La sécheresse modifie le mode de vie

Seulement les Turkanas ne peuvent pas grand-chose à la sécheresse. Et les solutions mises en place pour traiter ce problème et ses principales conséquences, comme la famine et la malnutrition en Afrique, modifient durablement les comportements des populations.

Le photojournaliste belge est critique envers certaines mesures prises par les ONG pour lutter contre la faim, comme celles de Médecins sans frontières (MSF) au Kenya.

Roger Job reproche à l'organisation MSF de proposer des solutions classiques qui ne travaillent pas «en amont» du mode de vie de certains groupes. Elles seraient trop standardisées. Mais au vu du nombre d'individus à aider les ONG, on peut comprendre que ces dernières rationalisent leur mode d'action.

13,3 millions de personnes sont menacées dans la Corne de l'Afrique, le Nord du Kenya compris. Le secrétaire général de l'ONU, Ban Ki-moon, a demandé 518 millions d'euros de plus pour la région.

«Si les ONG avaient été plus réactives et intelligentes, elles auraient envoyé du foin pour nourrir les bêtes plutôt que du maïs pour nourrir les populations», insiste Roger Job en pensant aux vivres apportées dans la région Masaï, proche du Turkana.

Des hommes en harmonie avec une nature en péril

Car dans la sagesse Turkana: «nourrir d'abord les animaux c'est s'assurer de nourrir les hommes». Leurs voisins, les Masaï, ont eux modifié leur mode de vie depuis longtemps, en passant par exemple, du nomadisme à la semi-sédentarisation.

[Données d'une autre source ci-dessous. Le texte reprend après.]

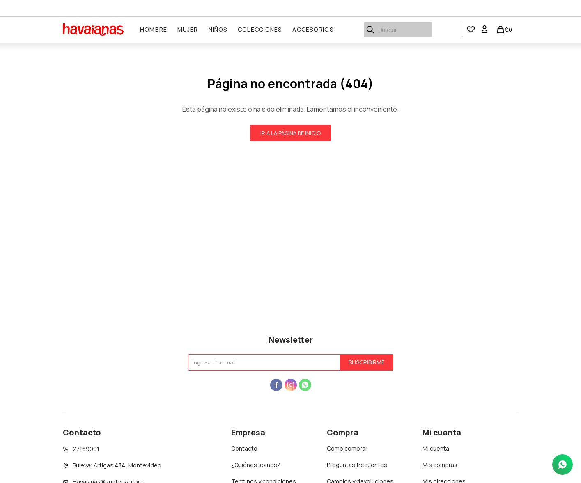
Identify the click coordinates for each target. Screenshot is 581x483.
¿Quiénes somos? (255, 465)
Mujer (188, 29)
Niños (218, 29)
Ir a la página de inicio (290, 133)
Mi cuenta (436, 448)
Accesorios (313, 29)
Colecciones (260, 29)
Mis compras (440, 465)
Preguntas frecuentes (357, 465)
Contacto (244, 448)
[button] (471, 30)
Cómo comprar (347, 448)
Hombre (154, 29)
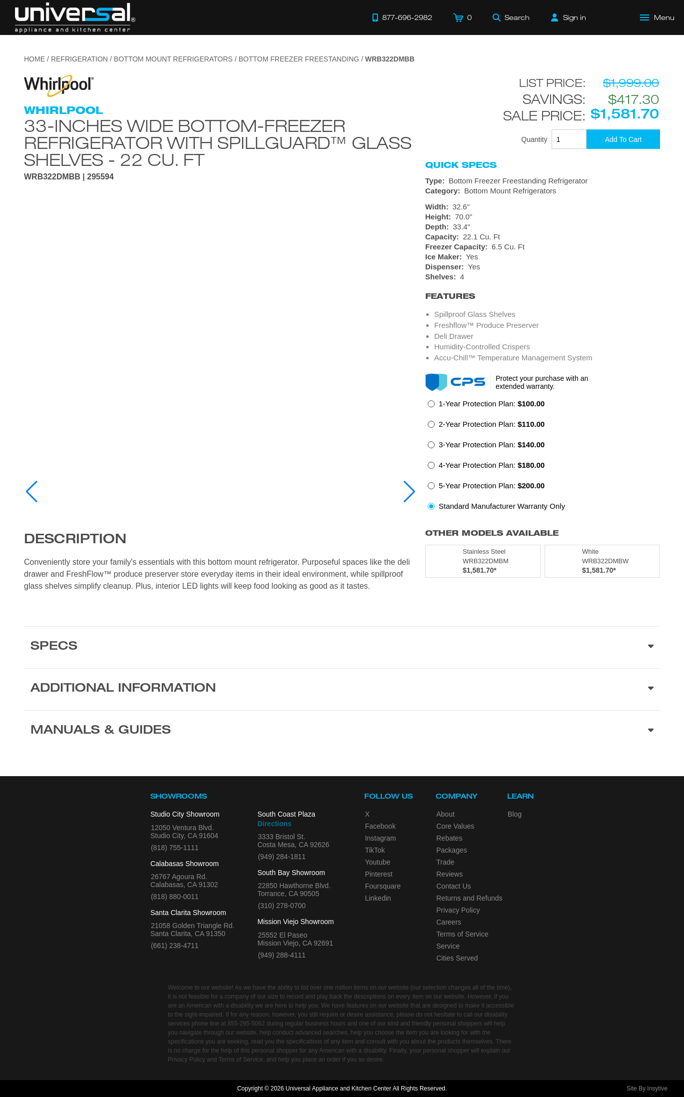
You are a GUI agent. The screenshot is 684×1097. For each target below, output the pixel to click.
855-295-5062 (246, 1023)
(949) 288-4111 (282, 955)
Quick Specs (461, 165)
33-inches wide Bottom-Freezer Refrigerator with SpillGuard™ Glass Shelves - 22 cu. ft (218, 142)
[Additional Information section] (342, 689)
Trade (445, 862)
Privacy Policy (458, 910)
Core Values (455, 826)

Et l'avenir des Turkanas prend déjà une direction similaire.

«Les chefs installent leurs familles autour des puits creusées par les ONG. Aujourd'hui ce bel exemple d'équilibre entre l'homme et son environnement est menacé. Les vieux confient qu'une fois leurs troupeaux refaits, ils les vendront pour envoyer leurs enfants à l'école».

Septembre 2008, Napetasikiria. Un jeune pâtre surveille les chèvres en train de pâturer. Tous droits réservés Roger Job.

D'autre part, une fois qu'ils ont goûté le milieu urbain, peu d'enfants décident de retourner à la vie nomade qui signifie marcher des kilomètres avec les chèvres et guetter toute la journée en haut des collines, avec le risque de plus en plus grand de perdre les bêtes, assoiffées par manque de pluie.

Et si d'ici quelques années les pasteurs nomades Turkanas n'existaient plus que sur la pellicule photographique de Roger Job, tel un vague souvenir du bon vieux temps que l'homme passait en harmonie avec la nature?

Une question qui peut se poser, puisque l'ONG Global Footprint Network vient d'annoncer que l'humanité vivait bien au-dessus des ressources écologiques annuelles de la Terre.

Turkanas - Les premiers derniers hommes, Maison de la photographie Robert Doisneau, Gentilly, France. Jusqu'au 16 octobre 2011.